## WHAT YOU SHOULD DO
When a line below contains the string "dialog", show that line.

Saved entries
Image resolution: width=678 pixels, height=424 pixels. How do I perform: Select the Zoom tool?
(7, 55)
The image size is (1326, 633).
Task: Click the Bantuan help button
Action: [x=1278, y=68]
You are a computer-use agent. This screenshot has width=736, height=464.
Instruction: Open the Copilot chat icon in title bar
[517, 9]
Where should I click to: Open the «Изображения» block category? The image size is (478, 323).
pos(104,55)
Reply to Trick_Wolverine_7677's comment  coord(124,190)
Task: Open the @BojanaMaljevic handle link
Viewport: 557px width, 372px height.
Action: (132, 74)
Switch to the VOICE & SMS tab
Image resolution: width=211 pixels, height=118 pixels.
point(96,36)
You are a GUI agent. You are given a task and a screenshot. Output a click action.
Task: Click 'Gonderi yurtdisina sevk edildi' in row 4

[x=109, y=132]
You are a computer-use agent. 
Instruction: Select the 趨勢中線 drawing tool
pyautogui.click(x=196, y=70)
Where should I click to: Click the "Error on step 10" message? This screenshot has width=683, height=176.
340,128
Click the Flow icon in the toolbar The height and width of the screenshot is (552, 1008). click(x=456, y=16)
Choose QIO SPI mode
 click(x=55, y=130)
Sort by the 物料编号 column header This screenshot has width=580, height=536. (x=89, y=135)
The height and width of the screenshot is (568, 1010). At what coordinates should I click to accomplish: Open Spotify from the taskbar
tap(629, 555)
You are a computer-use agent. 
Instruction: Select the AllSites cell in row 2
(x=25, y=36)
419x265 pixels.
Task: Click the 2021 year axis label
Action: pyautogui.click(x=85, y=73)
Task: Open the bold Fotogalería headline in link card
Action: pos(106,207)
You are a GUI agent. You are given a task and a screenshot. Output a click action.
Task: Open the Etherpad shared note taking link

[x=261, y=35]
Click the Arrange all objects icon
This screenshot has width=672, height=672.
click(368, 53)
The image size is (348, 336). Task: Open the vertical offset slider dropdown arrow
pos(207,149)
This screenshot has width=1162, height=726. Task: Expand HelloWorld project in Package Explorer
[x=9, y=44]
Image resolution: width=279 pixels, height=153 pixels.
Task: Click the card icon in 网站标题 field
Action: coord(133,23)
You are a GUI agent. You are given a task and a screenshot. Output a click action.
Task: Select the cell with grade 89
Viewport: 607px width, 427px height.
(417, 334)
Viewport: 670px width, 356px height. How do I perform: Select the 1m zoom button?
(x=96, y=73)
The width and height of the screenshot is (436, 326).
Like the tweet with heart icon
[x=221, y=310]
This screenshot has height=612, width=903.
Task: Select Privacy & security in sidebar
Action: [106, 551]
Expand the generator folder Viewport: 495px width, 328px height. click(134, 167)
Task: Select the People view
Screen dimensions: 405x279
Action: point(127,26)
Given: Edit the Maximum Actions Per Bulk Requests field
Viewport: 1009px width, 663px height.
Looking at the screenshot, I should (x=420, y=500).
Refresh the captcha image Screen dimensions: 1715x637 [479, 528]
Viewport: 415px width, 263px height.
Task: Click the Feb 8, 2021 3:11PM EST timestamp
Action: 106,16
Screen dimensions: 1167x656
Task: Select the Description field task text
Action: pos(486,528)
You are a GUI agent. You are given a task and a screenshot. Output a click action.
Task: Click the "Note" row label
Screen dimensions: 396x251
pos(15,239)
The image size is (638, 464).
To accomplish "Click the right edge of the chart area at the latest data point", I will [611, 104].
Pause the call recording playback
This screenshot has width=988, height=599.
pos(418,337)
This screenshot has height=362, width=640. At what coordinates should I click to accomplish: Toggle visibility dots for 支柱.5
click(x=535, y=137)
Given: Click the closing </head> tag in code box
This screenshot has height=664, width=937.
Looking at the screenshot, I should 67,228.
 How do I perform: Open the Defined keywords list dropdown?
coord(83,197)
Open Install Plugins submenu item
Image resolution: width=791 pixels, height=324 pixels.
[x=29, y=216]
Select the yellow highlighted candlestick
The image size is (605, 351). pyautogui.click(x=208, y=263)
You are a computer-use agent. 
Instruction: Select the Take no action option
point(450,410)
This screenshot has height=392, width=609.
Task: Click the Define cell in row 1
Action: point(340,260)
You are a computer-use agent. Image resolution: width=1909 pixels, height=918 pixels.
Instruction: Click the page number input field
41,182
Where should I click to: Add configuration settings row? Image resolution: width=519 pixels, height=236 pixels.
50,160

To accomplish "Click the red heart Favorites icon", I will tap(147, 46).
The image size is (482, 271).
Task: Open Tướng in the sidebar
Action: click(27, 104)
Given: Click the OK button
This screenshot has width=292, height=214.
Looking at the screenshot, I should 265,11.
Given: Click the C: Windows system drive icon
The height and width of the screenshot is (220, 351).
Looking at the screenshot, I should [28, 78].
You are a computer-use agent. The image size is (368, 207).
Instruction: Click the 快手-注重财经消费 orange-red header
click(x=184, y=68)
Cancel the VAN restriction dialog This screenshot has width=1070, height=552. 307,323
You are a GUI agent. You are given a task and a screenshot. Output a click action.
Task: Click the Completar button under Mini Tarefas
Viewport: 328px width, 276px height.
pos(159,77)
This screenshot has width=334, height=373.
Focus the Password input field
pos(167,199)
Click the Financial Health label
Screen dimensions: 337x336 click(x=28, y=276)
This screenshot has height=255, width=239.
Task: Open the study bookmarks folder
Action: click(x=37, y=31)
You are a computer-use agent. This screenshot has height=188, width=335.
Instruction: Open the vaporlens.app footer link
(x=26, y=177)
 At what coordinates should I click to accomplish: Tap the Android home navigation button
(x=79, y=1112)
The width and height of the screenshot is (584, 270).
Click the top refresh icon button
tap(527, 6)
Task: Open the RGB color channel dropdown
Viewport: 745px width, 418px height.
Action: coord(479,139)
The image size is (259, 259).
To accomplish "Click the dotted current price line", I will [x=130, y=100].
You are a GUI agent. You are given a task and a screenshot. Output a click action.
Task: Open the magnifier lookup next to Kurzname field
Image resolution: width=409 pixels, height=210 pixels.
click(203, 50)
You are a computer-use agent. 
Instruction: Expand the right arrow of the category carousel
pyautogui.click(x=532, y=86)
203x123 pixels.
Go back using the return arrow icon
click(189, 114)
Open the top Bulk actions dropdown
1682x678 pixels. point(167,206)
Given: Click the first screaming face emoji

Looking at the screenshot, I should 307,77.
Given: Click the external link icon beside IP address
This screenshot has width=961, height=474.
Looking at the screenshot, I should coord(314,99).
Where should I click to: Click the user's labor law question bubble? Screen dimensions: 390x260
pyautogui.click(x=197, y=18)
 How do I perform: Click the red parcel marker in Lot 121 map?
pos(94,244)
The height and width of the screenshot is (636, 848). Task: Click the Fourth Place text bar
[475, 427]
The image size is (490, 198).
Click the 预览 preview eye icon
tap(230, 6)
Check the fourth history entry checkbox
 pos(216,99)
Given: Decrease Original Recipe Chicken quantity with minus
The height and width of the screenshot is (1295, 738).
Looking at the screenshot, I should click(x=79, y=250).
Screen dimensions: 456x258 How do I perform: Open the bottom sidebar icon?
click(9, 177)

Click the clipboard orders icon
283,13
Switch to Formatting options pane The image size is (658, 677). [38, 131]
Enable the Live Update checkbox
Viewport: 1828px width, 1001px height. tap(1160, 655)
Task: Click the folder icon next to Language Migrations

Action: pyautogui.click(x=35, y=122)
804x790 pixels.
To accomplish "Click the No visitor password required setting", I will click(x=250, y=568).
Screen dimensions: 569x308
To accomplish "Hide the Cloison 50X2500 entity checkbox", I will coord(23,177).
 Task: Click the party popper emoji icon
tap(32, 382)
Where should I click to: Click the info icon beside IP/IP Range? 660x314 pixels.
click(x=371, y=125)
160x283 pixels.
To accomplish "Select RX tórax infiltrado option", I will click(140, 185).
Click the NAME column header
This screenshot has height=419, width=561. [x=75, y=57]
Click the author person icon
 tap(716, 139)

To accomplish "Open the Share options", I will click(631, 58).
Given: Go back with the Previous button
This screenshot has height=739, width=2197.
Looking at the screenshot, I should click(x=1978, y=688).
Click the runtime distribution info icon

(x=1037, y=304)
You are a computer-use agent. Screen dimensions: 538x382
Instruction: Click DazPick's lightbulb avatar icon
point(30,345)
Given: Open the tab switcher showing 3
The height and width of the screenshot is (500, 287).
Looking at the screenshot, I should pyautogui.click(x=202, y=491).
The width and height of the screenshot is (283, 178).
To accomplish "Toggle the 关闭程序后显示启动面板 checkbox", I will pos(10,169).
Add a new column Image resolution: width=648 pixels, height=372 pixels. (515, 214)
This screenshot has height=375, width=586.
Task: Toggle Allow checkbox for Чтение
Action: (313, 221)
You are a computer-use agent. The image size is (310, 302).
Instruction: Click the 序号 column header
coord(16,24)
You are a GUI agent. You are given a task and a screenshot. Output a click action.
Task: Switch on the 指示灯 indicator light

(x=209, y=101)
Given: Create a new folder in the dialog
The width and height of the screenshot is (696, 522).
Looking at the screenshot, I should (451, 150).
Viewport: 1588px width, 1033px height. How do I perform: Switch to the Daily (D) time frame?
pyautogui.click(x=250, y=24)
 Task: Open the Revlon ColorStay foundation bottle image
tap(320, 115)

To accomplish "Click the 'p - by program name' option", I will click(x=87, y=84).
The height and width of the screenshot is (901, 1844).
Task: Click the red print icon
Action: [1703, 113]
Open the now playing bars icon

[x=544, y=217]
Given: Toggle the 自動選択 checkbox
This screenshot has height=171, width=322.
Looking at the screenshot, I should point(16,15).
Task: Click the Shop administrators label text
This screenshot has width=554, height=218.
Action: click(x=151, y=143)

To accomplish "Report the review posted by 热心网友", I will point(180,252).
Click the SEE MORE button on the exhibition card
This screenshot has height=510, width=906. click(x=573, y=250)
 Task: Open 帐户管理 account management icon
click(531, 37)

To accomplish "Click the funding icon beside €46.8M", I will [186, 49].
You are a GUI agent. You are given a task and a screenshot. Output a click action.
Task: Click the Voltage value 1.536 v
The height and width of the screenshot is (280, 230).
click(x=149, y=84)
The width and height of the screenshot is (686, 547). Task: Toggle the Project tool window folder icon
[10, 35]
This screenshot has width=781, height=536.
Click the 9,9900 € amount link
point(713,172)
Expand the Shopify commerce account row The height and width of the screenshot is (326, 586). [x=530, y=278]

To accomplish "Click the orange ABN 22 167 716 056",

## SOLVED EXERCISE
Cancel the VAN restriction dialog This screenshot has width=1070, height=552. 307,323
Given: Create a new folder in the dialog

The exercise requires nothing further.